American Alpine Jounrna and Accidents in North American Climbing

Overdue, Wyoming, Grand Teton National Park, Grand Teton

  • Accident Reports
  • Accident Year:
  • Publication Year: 1996


Wyoming, Grand Teton National Park, Grand Teton

On the afternoon of September 18, rescue coordinator Mark Magnuson was notified of three overdue climbers on the North Face of the Grand Teton. A check of the trailhead found the subjects’ vehicle still in the parking lot. According to the reporting party, roommate and co-worker Lauren Gaylord, the group of three—George Stacy (26), Todd Walther (27), and Adrian Foreman (29) had left Jackson just before noon on Saturday, September 16. Their intent was to climb the North Face route and return home on the 17th via Garnet Canyon. As of noon on September 18, they had not returned home and had missed work.

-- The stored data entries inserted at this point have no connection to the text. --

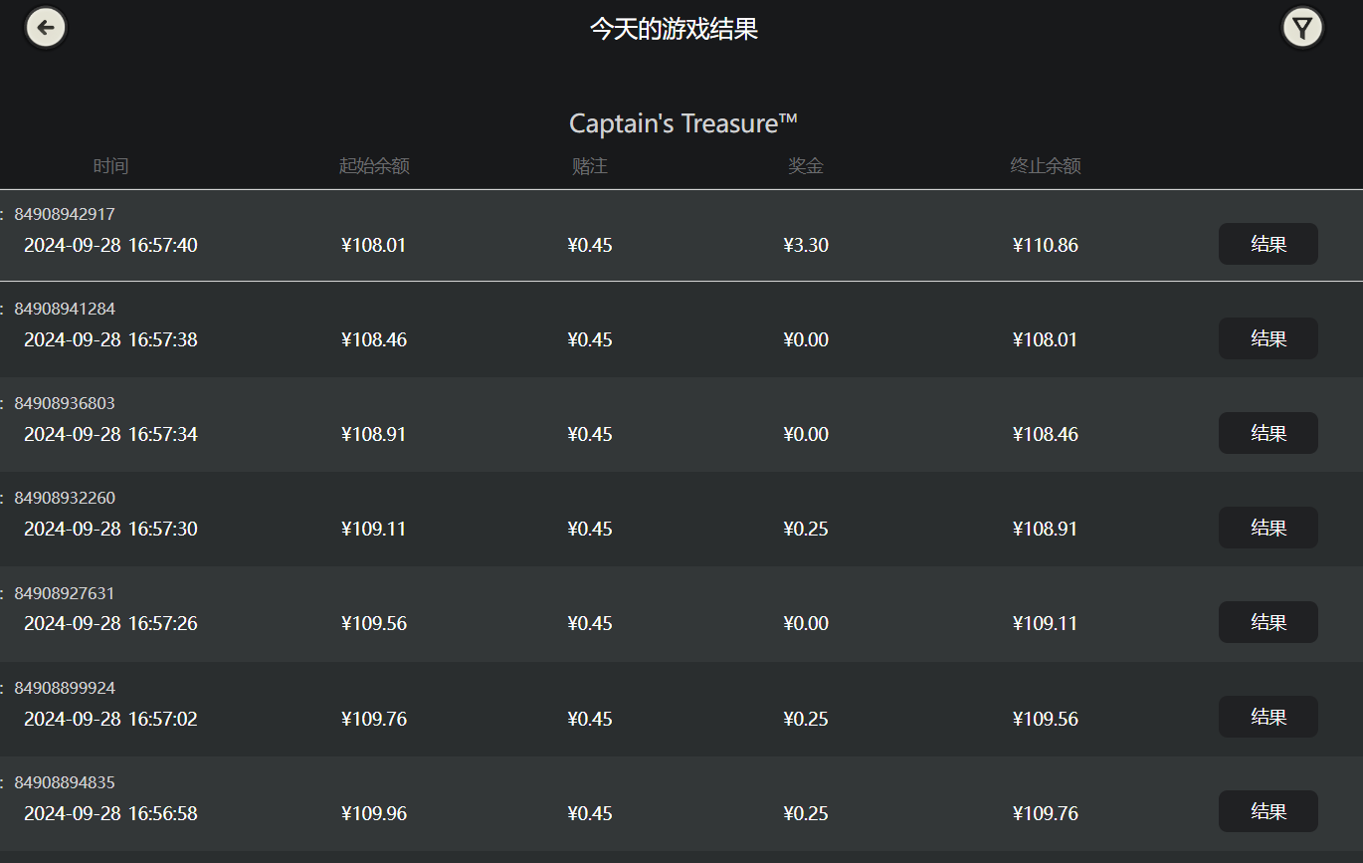
Task: Select round ID 84908942917
Action: pyautogui.click(x=65, y=214)
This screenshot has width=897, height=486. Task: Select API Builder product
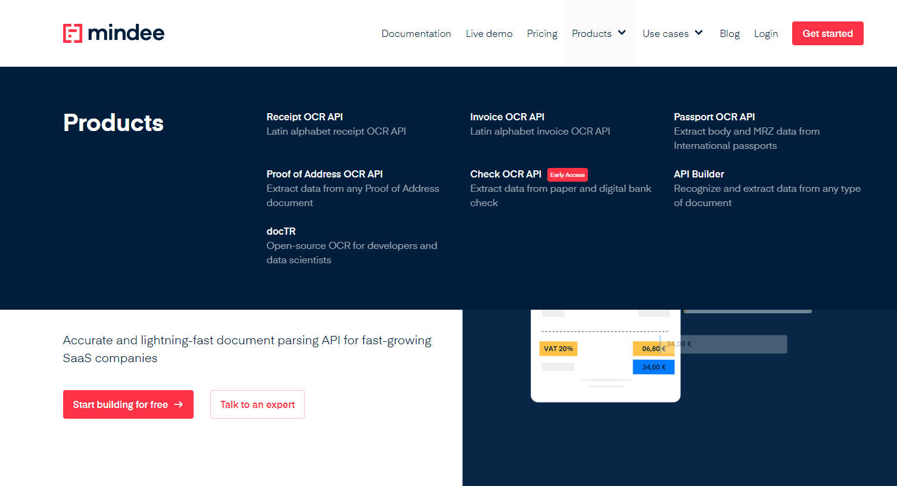pos(699,174)
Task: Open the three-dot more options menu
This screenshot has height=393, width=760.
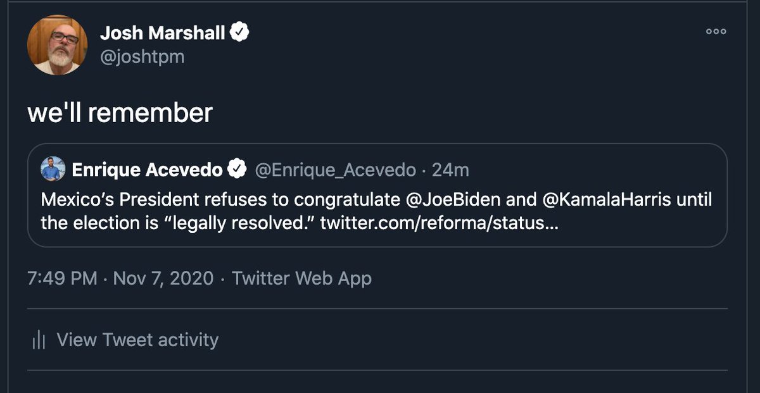Action: click(x=716, y=32)
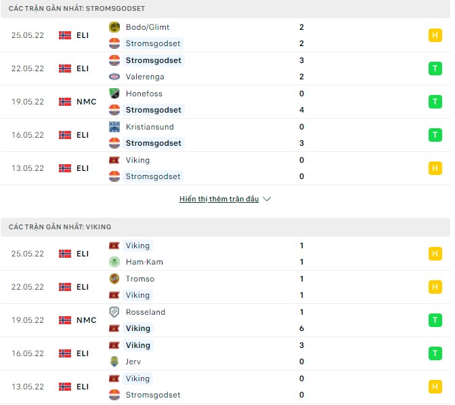This screenshot has height=405, width=455.
Task: Click the Valerenga team crest
Action: pyautogui.click(x=114, y=77)
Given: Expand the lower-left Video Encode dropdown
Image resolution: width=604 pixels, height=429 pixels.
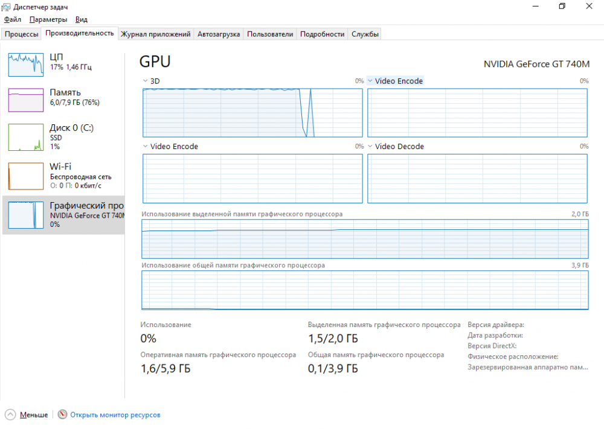Looking at the screenshot, I should click(146, 147).
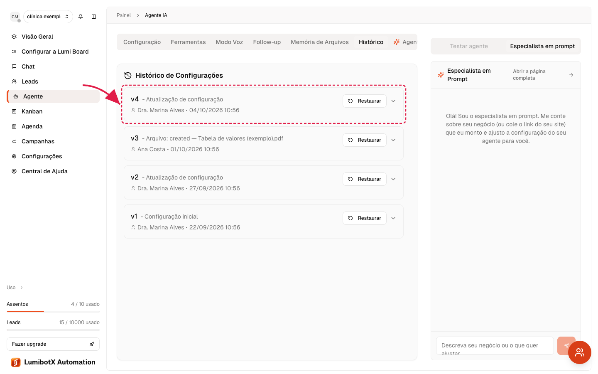Switch to Testar agente toggle option
Screen dimensions: 598x374
(x=469, y=46)
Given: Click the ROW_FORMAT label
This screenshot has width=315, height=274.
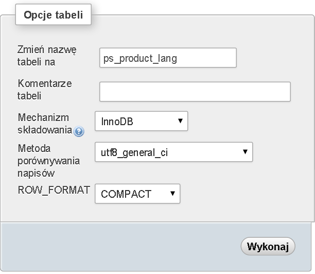Looking at the screenshot, I should pos(54,190).

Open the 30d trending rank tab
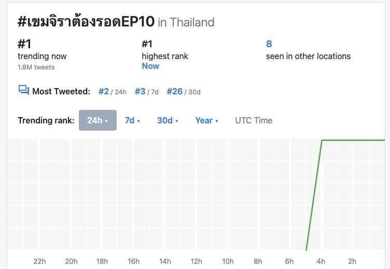pyautogui.click(x=168, y=120)
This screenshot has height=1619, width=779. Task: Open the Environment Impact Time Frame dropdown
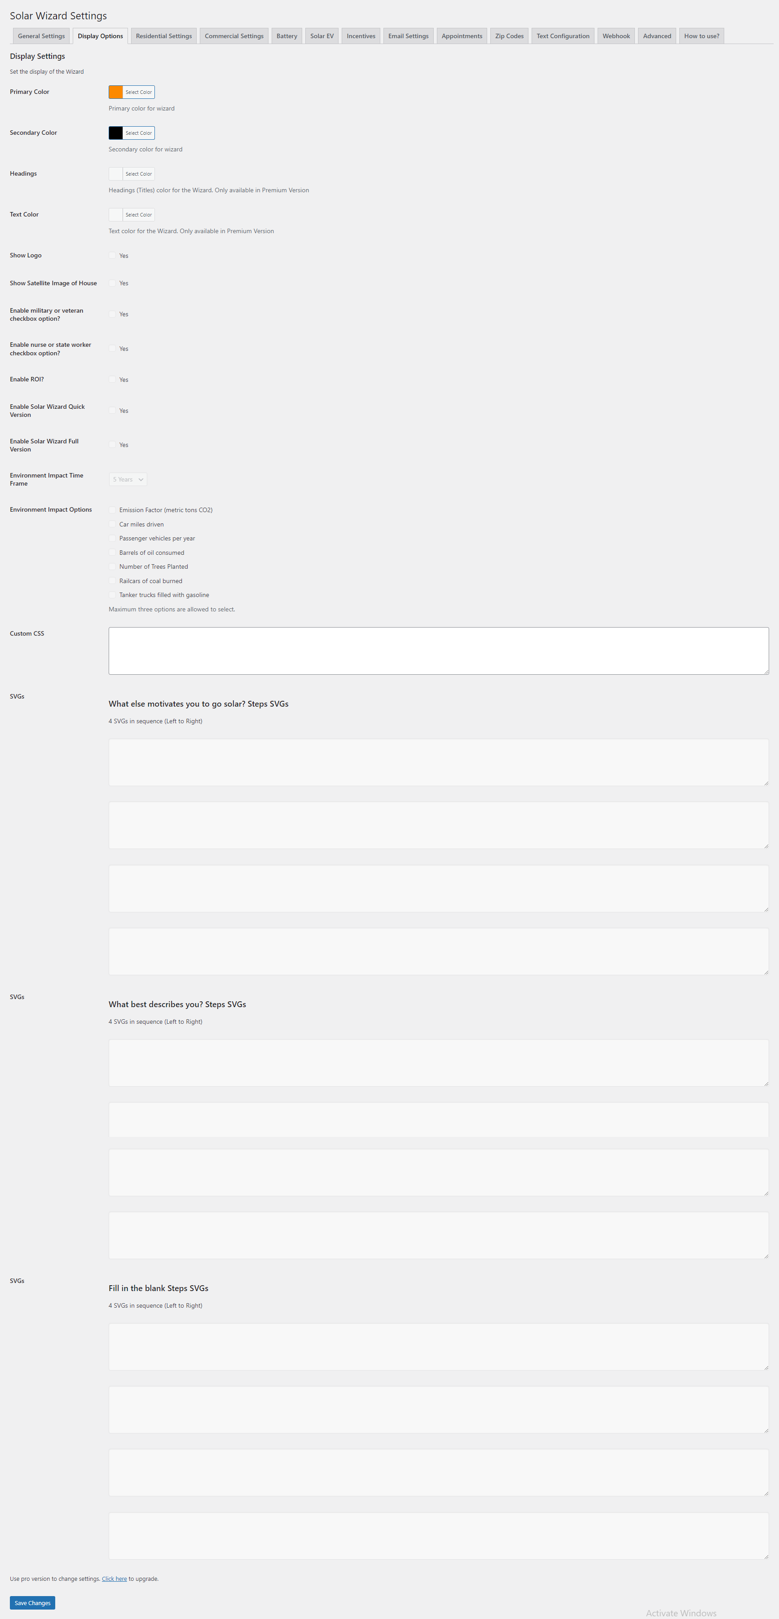click(128, 480)
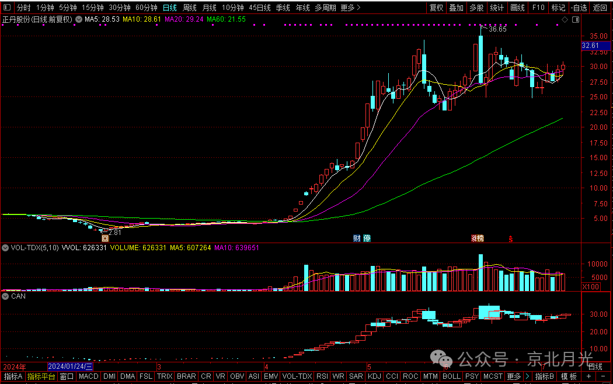
Task: Click the 2024/01/24 date marker on the time axis
Action: click(x=70, y=366)
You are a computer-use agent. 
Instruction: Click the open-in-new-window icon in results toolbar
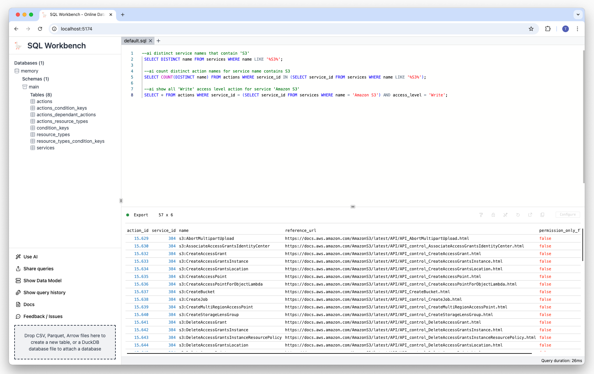[x=530, y=215]
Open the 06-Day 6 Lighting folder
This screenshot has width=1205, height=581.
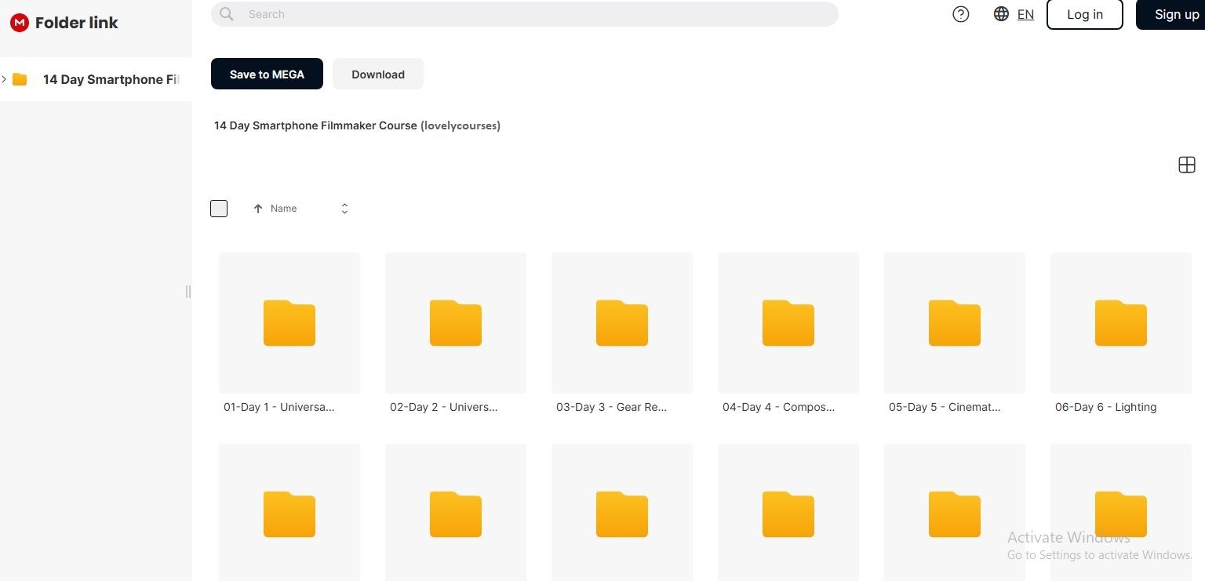point(1120,323)
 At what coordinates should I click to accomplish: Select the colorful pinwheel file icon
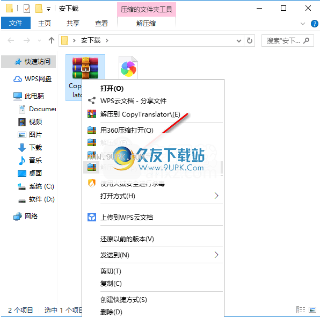click(x=128, y=68)
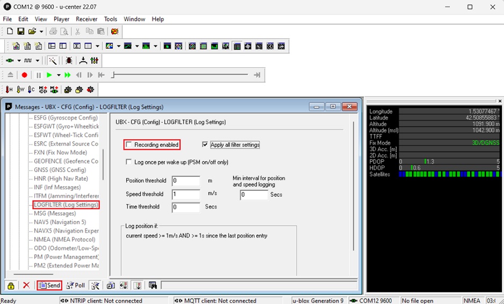Tick Log once per wake up

click(x=129, y=162)
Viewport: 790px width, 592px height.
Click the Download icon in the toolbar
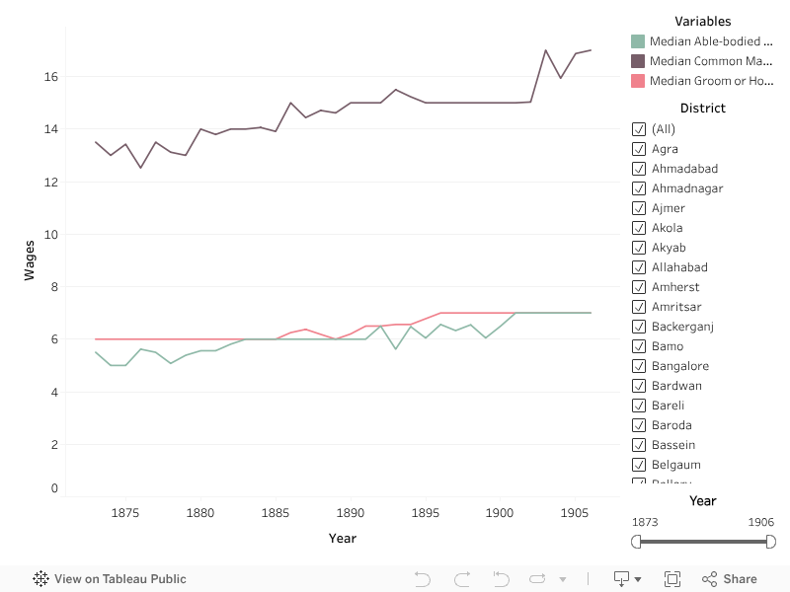(x=620, y=579)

Rangers located the party’s vehicle still parked at the Lupine Meadows Trailhead. A check of permits for additional information revealed that the group had not signed out for the overnight, as required by park regulations. An investigation was initiated, including efforts to locate other climbers who had been on the North Face during that period of time. Through this process limited additional information was obtained. Ranger Leo Larson was sent to a vantage point on the Teton Park road with a spotting scope, but was unsuccessful in locating any persons or clues on those portions of the North Face route visible through the scope.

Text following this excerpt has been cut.